80-year-old New Orleans firm cranks out ‘snoballs’
SnoWizard head Ronnie Sciortino in the company’s New Orleans headquarters.
New Orleans is famous for its delicacies: Po-boys, jambalaya, gumbo, beignets. But here’s one you might not have heard of: Snoballs. From March to September, hundreds of shops in the city have lines of customers waiting to get their hands on this New Orleans tradition.
The snoball (also spelled snowball or sno-ball depending on the stand) is a cup of finely shaved ice topped with fruit syrup. If you think this sounds exactly like a snow cone, don’t you dare say that in New Orleans.
The difference between the snow cone and the snoball is more than just a name. It has to do with the way the ice is actually shaved down into soft, snow-like flakes. The texture is achieved thanks to machines manufactured and sold in the Big Easy, most famously by SnoWizard — one of the city’s major snoball ambassadors.
SnoWizard was started in 1936 by New Orleans grocery store owner George J. Ortolano. Using his mechanical skills (he would later build ships in World War II), he invented the snoball machine. Owners insert a block of ice, rotate a lever and watch soft ice come out the other side. (Decades later, the design is still largely unchanged.)
SnoWizard had some early competition, notably Hansen’s Sno-Blitz, which has become one of the city’s most famous snoball shops. Ernest Hansen — along with his wife Mary — founded the company in 1939 after developing his own machine several years before.
“In other cities, people go to get cups of coffee,” said current owner Ashley Hansen, who took over in 2006 after her grandparents passed away. “Here, they get snoballs. One of our busiest time is around happy hours. They’re as popular with adults as they are with kids.”
In fact, snoballs are so iconic that Hansen’s was named a 2014 American Classic by the James Beard Foundation.
As for SnoWizard, Ortolano’s nephew Ronnie Sciortino bought the company in 1981 and runs it with 12-14 employees. There’s an actual SnoWizard stand on the infamous Magazine Street, but the company hub is a former car dealership in the city’s outskirts.
It’s there that the company builds its machines, which it sells for $2,000 each (starter packages with flavors and cups can run as high as $10,000).
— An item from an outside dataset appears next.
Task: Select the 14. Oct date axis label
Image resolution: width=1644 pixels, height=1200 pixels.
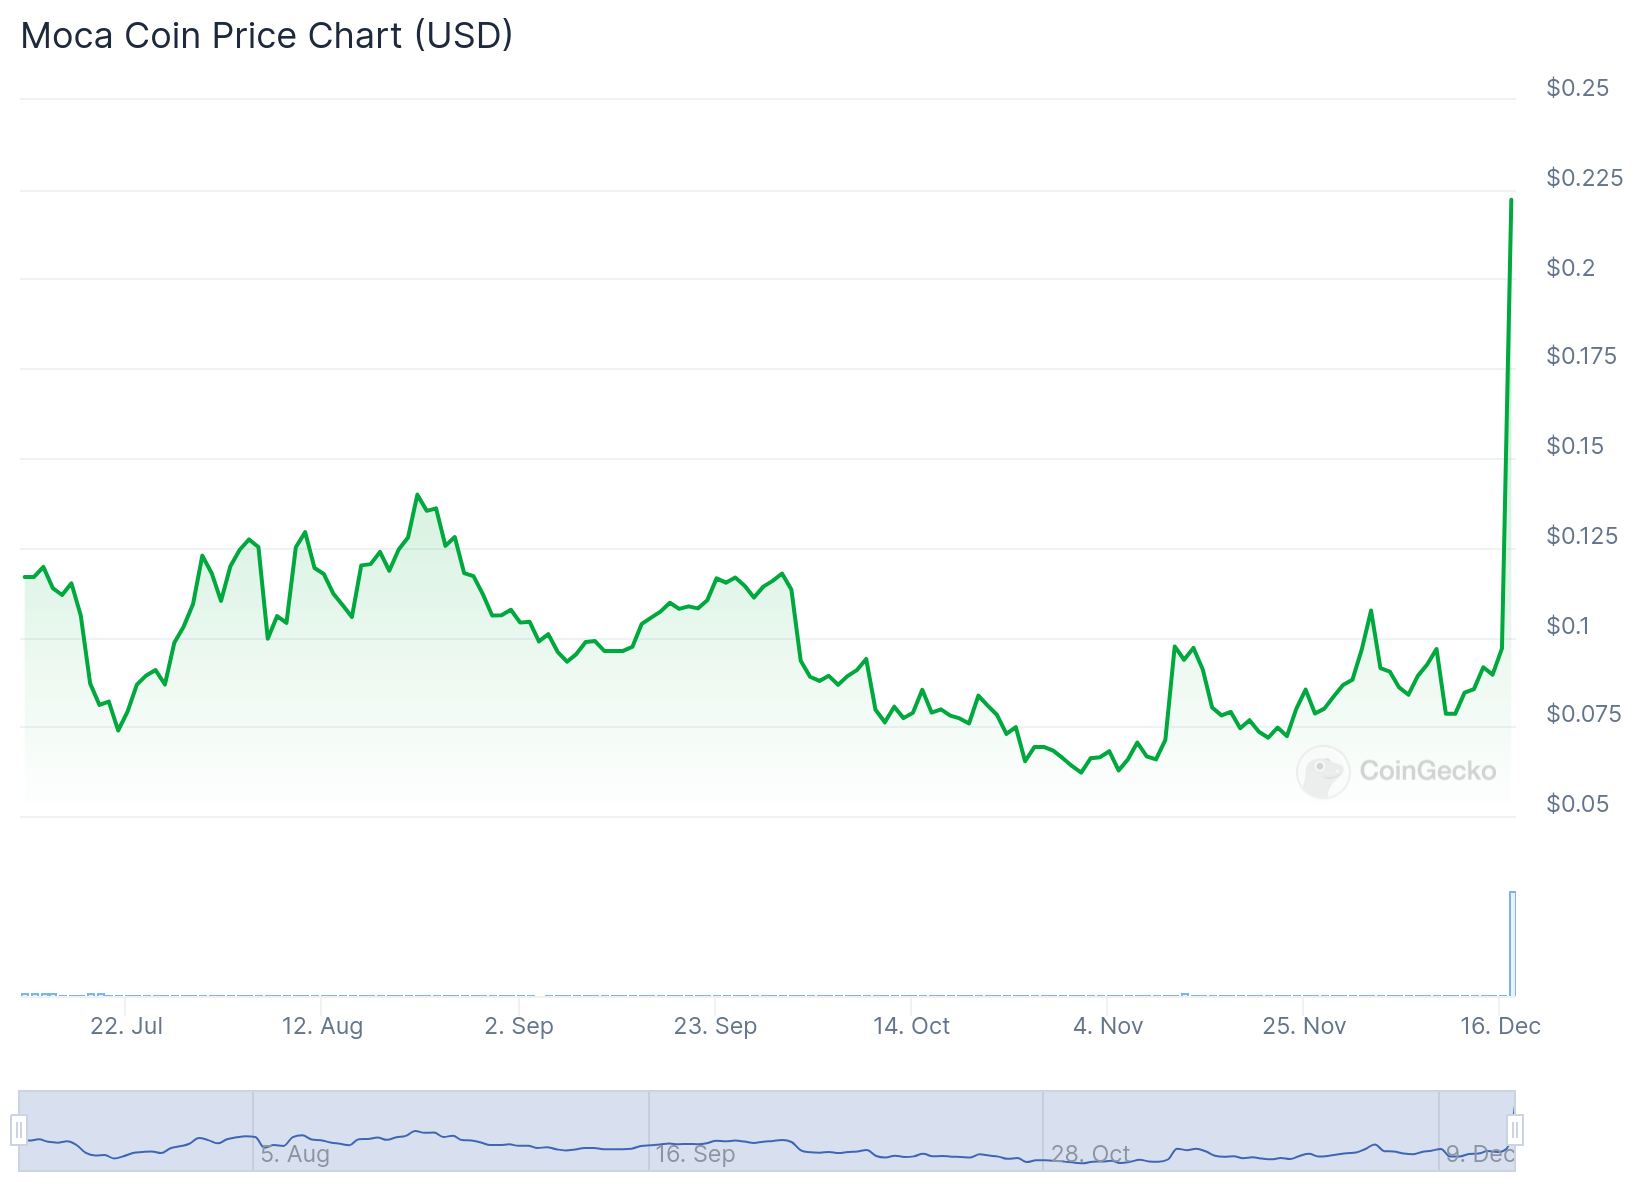Action: tap(911, 1026)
The company ships roughly 400 a year to stands in all 50 states, Latin America — even Saudi Arabia and Australia.
While snoballs are gaining momentum across the country — Sciortano says SnoWizard has had a 10% to 15% increase in product sales since Hurricane Katrina — the fervor is unmatched in New Orleans.
“Ordering a snoball in New Orleans is like ordering a ribeye steak,” says Nick Pizzolato, who owns Pandora, a snoball stand that uses SnoWizard machines and many of its flavors. “People are just insanely particular about the way they want their snoballs made.”
Pizzolato and Sciortino said their shops can get between 200 and 500 customers on a summer day, paying $1.50 to $3 for a snowball. Some stands are even popular enough that the summer provides enough income for the whole year.
Sciortino personally mixes and concocts 150 flavors from the second floor of the SnoWizard building — a room that looks more appropriate for Breaking Bad’s Walter White.
He’s noticed people’s taste for outrageous flavors are growing.
Sciortino started getting requests for dill pickle flavors, which he found perplexing. He learned that at many snoball shops (which also sold chips, nachos and pickles), kids wanted the pickle juice poured over their snoballs. Stores started running out of the juice — and a new menu item was born.
And it’s not just the flavors that are unique. Stands are increasingly creative about what they pair snoballs with: Condensed milk, cheesecake stuffed inside — even apple pie on top.
Still, the favorites remain, and they’re institutions in New Orleans.
“A few years ago, I tasted the strawberry flavor and knew I could make a fresher, more true flavor,” Sciortino said. “But everyone was upset because they wanted the flavor they remember. I had to learn to leave well enough alone.”